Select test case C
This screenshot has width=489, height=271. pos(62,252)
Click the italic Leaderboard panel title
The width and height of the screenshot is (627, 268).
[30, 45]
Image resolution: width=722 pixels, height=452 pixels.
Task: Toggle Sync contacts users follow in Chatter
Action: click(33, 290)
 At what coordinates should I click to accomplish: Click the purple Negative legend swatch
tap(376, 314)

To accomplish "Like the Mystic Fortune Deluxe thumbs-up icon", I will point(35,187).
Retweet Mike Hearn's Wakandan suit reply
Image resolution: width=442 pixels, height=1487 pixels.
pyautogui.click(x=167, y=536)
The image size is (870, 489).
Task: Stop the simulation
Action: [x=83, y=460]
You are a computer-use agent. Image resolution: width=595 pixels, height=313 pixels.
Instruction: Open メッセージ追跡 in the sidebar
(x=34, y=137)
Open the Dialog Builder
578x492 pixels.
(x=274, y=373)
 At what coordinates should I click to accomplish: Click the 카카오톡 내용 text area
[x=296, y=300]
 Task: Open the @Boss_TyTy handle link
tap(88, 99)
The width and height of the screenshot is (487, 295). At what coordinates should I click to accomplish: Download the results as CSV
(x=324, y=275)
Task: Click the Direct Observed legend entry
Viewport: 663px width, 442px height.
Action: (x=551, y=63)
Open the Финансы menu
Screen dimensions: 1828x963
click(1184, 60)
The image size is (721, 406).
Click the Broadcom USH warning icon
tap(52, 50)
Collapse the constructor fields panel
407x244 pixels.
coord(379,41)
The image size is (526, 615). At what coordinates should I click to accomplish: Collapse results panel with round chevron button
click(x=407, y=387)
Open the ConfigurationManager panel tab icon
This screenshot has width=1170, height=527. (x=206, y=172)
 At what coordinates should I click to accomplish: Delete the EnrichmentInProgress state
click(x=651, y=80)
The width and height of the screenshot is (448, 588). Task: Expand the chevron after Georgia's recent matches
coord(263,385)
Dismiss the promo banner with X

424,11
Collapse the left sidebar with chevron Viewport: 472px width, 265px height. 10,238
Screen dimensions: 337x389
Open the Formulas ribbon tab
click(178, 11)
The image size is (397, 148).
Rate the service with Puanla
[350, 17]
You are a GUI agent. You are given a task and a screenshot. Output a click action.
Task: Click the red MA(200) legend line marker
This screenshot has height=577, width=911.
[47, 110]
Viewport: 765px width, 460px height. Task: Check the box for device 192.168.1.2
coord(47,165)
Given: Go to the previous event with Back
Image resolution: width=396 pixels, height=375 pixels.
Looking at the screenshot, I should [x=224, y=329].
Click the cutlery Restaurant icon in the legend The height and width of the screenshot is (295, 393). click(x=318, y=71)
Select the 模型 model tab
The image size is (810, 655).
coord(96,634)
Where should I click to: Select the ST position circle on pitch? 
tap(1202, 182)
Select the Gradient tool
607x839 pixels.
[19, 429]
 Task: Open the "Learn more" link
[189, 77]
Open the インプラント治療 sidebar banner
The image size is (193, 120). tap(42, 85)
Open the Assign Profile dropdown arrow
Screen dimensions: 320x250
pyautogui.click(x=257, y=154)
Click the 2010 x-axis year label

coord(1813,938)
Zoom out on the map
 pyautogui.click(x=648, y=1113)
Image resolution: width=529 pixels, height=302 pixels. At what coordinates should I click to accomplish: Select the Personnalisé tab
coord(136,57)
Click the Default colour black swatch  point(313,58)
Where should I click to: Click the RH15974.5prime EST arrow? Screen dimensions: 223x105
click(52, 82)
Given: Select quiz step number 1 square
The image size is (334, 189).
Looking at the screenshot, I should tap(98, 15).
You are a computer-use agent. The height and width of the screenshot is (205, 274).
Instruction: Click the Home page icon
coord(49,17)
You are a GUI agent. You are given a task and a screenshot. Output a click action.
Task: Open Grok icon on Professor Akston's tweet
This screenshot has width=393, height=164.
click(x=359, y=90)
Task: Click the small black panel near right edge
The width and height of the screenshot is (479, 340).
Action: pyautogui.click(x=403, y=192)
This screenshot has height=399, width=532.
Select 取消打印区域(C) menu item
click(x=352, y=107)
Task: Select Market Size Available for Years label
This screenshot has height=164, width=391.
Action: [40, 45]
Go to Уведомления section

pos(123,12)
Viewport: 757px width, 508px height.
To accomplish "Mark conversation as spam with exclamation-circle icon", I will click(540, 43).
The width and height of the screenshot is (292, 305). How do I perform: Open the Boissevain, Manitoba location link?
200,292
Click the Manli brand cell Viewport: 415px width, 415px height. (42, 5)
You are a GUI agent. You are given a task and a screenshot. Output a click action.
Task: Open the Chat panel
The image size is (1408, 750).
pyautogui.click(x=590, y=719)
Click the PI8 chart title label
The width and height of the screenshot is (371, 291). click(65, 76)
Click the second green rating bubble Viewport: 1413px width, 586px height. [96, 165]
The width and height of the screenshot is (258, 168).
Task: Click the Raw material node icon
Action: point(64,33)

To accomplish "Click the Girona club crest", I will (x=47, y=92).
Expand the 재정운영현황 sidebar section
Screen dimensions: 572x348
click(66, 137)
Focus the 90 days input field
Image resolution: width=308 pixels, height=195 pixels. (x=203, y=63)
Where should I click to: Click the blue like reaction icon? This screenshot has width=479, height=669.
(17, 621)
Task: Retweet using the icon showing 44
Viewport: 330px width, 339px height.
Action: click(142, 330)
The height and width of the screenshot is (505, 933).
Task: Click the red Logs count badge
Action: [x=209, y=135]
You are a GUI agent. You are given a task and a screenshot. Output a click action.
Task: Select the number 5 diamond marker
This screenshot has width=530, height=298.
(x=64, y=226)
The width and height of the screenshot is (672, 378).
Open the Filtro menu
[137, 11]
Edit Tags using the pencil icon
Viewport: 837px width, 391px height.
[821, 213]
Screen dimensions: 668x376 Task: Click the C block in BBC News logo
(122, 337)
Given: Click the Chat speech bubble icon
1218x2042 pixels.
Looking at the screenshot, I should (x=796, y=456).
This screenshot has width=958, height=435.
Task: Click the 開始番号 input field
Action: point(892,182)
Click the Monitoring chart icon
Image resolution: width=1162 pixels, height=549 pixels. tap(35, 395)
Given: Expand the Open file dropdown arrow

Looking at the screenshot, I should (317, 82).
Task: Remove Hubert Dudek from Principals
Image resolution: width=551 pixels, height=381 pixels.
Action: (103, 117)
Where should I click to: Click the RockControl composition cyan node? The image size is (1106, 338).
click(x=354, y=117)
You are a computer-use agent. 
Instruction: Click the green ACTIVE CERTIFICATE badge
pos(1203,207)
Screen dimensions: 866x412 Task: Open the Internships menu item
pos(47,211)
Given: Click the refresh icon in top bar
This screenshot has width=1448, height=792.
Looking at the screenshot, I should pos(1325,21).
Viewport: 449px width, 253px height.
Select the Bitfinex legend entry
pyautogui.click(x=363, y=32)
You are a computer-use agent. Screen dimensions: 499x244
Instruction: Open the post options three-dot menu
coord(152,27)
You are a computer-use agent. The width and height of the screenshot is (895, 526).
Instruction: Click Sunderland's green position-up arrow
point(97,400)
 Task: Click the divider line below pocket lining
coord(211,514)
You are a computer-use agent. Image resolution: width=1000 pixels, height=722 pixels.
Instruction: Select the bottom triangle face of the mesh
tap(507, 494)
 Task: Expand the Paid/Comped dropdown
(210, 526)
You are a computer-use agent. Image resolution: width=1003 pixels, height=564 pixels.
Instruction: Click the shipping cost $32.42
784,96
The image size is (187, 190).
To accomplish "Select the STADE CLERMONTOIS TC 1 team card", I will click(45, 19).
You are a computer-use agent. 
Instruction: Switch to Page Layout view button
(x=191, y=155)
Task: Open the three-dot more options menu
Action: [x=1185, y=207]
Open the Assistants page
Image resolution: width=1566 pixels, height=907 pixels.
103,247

————————

**To do**
Once more, write out the entries exactly as they were written.

**Response area**
Select test case C
This screenshot has width=489, height=271. pos(62,252)
Click the italic Leaderboard panel title
The width and height of the screenshot is (627, 268).
[30, 45]
Image resolution: width=722 pixels, height=452 pixels.
Task: Toggle Sync contacts users follow in Chatter
Action: click(33, 290)
 At what coordinates should I click to accomplish: Click the purple Negative legend swatch
tap(376, 314)

To accomplish "Like the Mystic Fortune Deluxe thumbs-up icon", I will point(35,187).
Retweet Mike Hearn's Wakandan suit reply
Image resolution: width=442 pixels, height=1487 pixels.
pyautogui.click(x=167, y=536)
The image size is (870, 489).
Task: Stop the simulation
Action: [x=83, y=460]
You are a computer-use agent. Image resolution: width=595 pixels, height=313 pixels.
Instruction: Open メッセージ追跡 in the sidebar
(x=34, y=137)
Open the Dialog Builder
578x492 pixels.
(x=274, y=373)
 At what coordinates should I click to accomplish: Click the 카카오톡 내용 text area
[x=296, y=300]
 Task: Open the @Boss_TyTy handle link
tap(88, 99)
The width and height of the screenshot is (487, 295). At what coordinates should I click to accomplish: Download the results as CSV
(x=324, y=275)
Task: Click the Direct Observed legend entry
Viewport: 663px width, 442px height.
Action: (x=551, y=63)
Open the Финансы menu
Screen dimensions: 1828x963
click(1184, 60)
The image size is (721, 406).
Click the Broadcom USH warning icon
tap(52, 50)
Collapse the constructor fields panel
407x244 pixels.
coord(379,41)
The image size is (526, 615). At what coordinates should I click to accomplish: Collapse results panel with round chevron button
click(x=407, y=387)
Open the ConfigurationManager panel tab icon
This screenshot has width=1170, height=527. (x=206, y=172)
 At what coordinates should I click to accomplish: Delete the EnrichmentInProgress state
click(x=651, y=80)
The width and height of the screenshot is (448, 588). Task: Expand the chevron after Georgia's recent matches
coord(263,385)
Dismiss the promo banner with X

424,11
Collapse the left sidebar with chevron Viewport: 472px width, 265px height. 10,238
Screen dimensions: 337x389
Open the Formulas ribbon tab
click(178, 11)
The image size is (397, 148).
Rate the service with Puanla
[350, 17]
You are a GUI agent. You are given a task and a screenshot. Output a click action.
Task: Click the red MA(200) legend line marker
This screenshot has height=577, width=911.
[47, 110]
Viewport: 765px width, 460px height. Task: Check the box for device 192.168.1.2
coord(47,165)
Given: Go to the previous event with Back
Image resolution: width=396 pixels, height=375 pixels.
Looking at the screenshot, I should [x=224, y=329].
Click the cutlery Restaurant icon in the legend The height and width of the screenshot is (295, 393). click(x=318, y=71)
Select the 模型 model tab
The image size is (810, 655).
coord(96,634)
Where should I click to: Select the ST position circle on pitch? 
tap(1202, 182)
Select the Gradient tool
607x839 pixels.
[19, 429]
 Task: Open the "Learn more" link
[189, 77]
Open the インプラント治療 sidebar banner
The image size is (193, 120). tap(42, 85)
Open the Assign Profile dropdown arrow
Screen dimensions: 320x250
pyautogui.click(x=257, y=154)
Click the 2010 x-axis year label

coord(1813,938)
Zoom out on the map
 pyautogui.click(x=648, y=1113)
Image resolution: width=529 pixels, height=302 pixels. At what coordinates should I click to accomplish: Select the Personnalisé tab
coord(136,57)
Click the Default colour black swatch  point(313,58)
Where should I click to: Click the RH15974.5prime EST arrow? Screen dimensions: 223x105
click(52, 82)
Given: Select quiz step number 1 square
The image size is (334, 189).
Looking at the screenshot, I should tap(98, 15).
You are a computer-use agent. The height and width of the screenshot is (205, 274).
Instruction: Click the Home page icon
coord(49,17)
You are a GUI agent. You are given a task and a screenshot. Output a click action.
Task: Open Grok icon on Professor Akston's tweet
This screenshot has width=393, height=164.
click(x=359, y=90)
Task: Click the small black panel near right edge
The width and height of the screenshot is (479, 340).
Action: pyautogui.click(x=403, y=192)
This screenshot has height=399, width=532.
Select 取消打印区域(C) menu item
click(x=352, y=107)
Task: Select Market Size Available for Years label
This screenshot has height=164, width=391.
Action: [40, 45]
Go to Уведомления section

pos(123,12)
Viewport: 757px width, 508px height.
To accomplish "Mark conversation as spam with exclamation-circle icon", I will click(540, 43).
The width and height of the screenshot is (292, 305). How do I perform: Open the Boissevain, Manitoba location link?
200,292
Click the Manli brand cell Viewport: 415px width, 415px height. (42, 5)
You are a GUI agent. You are given a task and a screenshot. Output a click action.
Task: Open the Chat panel
The image size is (1408, 750).
pyautogui.click(x=590, y=719)
Click the PI8 chart title label
The width and height of the screenshot is (371, 291). click(65, 76)
Click the second green rating bubble Viewport: 1413px width, 586px height. [96, 165]
The width and height of the screenshot is (258, 168).
Task: Click the Raw material node icon
Action: point(64,33)

To accomplish "Click the Girona club crest", I will (x=47, y=92).
Expand the 재정운영현황 sidebar section
Screen dimensions: 572x348
click(66, 137)
Focus the 90 days input field
Image resolution: width=308 pixels, height=195 pixels. (x=203, y=63)
Where should I click to: Click the blue like reaction icon? This screenshot has width=479, height=669.
(17, 621)
Task: Retweet using the icon showing 44
Viewport: 330px width, 339px height.
Action: click(142, 330)
The height and width of the screenshot is (505, 933).
Task: Click the red Logs count badge
Action: [x=209, y=135]
You are a GUI agent. You are given a task and a screenshot. Output a click action.
Task: Select the number 5 diamond marker
This screenshot has width=530, height=298.
(x=64, y=226)
The width and height of the screenshot is (672, 378).
Open the Filtro menu
[137, 11]
Edit Tags using the pencil icon
Viewport: 837px width, 391px height.
[821, 213]
Screen dimensions: 668x376 Task: Click the C block in BBC News logo
(122, 337)
Given: Click the Chat speech bubble icon
1218x2042 pixels.
Looking at the screenshot, I should (x=796, y=456).
This screenshot has width=958, height=435.
Task: Click the 開始番号 input field
Action: point(892,182)
Click the Monitoring chart icon
Image resolution: width=1162 pixels, height=549 pixels. tap(35, 395)
Given: Expand the Open file dropdown arrow

Looking at the screenshot, I should (317, 82).
Task: Remove Hubert Dudek from Principals
Image resolution: width=551 pixels, height=381 pixels.
Action: (103, 117)
Where should I click to: Click the RockControl composition cyan node? The image size is (1106, 338).
click(x=354, y=117)
You are a computer-use agent. 
Instruction: Click the green ACTIVE CERTIFICATE badge
pos(1203,207)
Screen dimensions: 866x412 Task: Open the Internships menu item
pos(47,211)
Given: Click the refresh icon in top bar
This screenshot has width=1448, height=792.
Looking at the screenshot, I should pos(1325,21).
Viewport: 449px width, 253px height.
Select the Bitfinex legend entry
pyautogui.click(x=363, y=32)
You are a computer-use agent. Screen dimensions: 499x244
Instruction: Open the post options three-dot menu
coord(152,27)
You are a computer-use agent. The width and height of the screenshot is (895, 526).
Instruction: Click Sunderland's green position-up arrow
point(97,400)
 Task: Click the divider line below pocket lining
coord(211,514)
You are a computer-use agent. Image resolution: width=1000 pixels, height=722 pixels.
Instruction: Select the bottom triangle face of the mesh
tap(507, 494)
 Task: Expand the Paid/Comped dropdown
(210, 526)
You are a computer-use agent. Image resolution: width=1003 pixels, height=564 pixels.
Instruction: Click the shipping cost $32.42
784,96
The image size is (187, 190).
To accomplish "Select the STADE CLERMONTOIS TC 1 team card", I will click(45, 19).
You are a computer-use agent. 
Instruction: Switch to Page Layout view button
(x=191, y=155)
Task: Open the three-dot more options menu
Action: [x=1185, y=207]
Open the Assistants page
Image resolution: width=1566 pixels, height=907 pixels.
103,247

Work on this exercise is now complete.